THE RECORDS —
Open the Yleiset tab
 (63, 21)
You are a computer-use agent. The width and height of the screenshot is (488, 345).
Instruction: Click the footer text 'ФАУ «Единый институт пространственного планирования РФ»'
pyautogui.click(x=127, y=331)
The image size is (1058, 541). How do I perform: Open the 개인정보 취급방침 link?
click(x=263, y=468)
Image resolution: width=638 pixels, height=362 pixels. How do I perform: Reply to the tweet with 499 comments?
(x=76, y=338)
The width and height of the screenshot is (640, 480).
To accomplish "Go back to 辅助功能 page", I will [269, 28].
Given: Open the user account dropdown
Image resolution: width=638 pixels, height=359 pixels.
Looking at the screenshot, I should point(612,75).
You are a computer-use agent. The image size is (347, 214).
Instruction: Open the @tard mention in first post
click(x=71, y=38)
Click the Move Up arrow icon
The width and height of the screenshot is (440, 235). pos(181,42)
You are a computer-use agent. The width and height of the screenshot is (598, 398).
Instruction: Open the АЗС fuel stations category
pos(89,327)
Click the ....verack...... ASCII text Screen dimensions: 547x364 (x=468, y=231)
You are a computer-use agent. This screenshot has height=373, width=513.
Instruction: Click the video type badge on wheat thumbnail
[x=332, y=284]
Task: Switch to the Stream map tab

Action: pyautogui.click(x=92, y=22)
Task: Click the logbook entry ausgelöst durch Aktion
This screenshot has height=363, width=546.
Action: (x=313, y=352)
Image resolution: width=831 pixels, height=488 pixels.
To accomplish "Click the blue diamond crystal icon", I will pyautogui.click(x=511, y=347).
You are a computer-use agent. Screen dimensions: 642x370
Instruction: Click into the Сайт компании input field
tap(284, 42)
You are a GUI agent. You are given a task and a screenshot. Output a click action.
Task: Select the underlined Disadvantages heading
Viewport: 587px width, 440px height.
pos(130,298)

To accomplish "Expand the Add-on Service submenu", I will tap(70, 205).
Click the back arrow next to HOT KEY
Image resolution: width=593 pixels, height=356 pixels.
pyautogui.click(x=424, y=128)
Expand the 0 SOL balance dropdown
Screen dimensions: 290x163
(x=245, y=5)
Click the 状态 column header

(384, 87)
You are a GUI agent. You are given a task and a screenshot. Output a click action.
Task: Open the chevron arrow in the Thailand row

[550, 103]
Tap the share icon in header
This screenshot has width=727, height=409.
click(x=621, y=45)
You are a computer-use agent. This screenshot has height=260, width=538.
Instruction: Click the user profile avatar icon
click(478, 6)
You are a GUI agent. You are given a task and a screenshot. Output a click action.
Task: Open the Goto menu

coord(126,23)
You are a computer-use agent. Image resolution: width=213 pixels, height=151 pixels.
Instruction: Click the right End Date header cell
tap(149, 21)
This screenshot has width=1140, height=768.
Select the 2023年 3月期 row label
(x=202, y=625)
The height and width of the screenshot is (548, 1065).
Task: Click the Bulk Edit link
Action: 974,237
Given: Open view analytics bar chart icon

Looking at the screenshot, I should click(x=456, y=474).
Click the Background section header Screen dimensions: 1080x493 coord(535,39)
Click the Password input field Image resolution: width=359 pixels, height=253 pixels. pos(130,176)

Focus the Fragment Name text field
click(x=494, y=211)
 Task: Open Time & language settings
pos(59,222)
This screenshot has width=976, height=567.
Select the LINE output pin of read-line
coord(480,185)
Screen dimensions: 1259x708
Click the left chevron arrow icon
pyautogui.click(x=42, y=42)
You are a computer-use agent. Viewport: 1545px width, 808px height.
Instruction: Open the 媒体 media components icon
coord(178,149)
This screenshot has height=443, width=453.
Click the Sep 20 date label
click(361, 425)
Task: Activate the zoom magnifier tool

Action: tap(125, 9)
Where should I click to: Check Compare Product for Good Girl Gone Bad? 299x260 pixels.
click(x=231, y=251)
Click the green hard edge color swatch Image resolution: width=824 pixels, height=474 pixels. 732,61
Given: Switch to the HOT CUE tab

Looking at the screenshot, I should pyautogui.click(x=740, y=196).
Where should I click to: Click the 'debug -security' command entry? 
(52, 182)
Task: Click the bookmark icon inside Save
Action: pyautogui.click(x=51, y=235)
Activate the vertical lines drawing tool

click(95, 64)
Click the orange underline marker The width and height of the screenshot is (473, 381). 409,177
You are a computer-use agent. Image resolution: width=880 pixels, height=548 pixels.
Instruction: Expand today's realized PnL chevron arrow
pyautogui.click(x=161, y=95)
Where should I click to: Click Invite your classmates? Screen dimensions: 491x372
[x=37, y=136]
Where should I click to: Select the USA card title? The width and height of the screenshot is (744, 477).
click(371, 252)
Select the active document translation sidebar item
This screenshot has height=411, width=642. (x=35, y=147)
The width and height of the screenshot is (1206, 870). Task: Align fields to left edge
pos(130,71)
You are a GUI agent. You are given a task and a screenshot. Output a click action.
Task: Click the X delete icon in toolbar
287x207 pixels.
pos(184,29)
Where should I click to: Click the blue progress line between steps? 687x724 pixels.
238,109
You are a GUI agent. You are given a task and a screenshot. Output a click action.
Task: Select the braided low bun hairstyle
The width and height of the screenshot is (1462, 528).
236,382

PROBLEM — Retype the records above, but only those lines that fall between the line containing "Click the ....verack......" and the line containing "You are a computer-use agent. Screen", with both of those lines included, exactly as written.

FINISHED EXERCISE —
Click the ....verack...... ASCII text Screen dimensions: 547x364 (x=468, y=231)
You are a computer-use agent. This screenshot has height=373, width=513.
Instruction: Click the video type badge on wheat thumbnail
[x=332, y=284]
Task: Switch to the Stream map tab

Action: pyautogui.click(x=92, y=22)
Task: Click the logbook entry ausgelöst durch Aktion
This screenshot has height=363, width=546.
Action: (x=313, y=352)
Image resolution: width=831 pixels, height=488 pixels.
To accomplish "Click the blue diamond crystal icon", I will pyautogui.click(x=511, y=347).
You are a computer-use agent. Screen dimensions: 642x370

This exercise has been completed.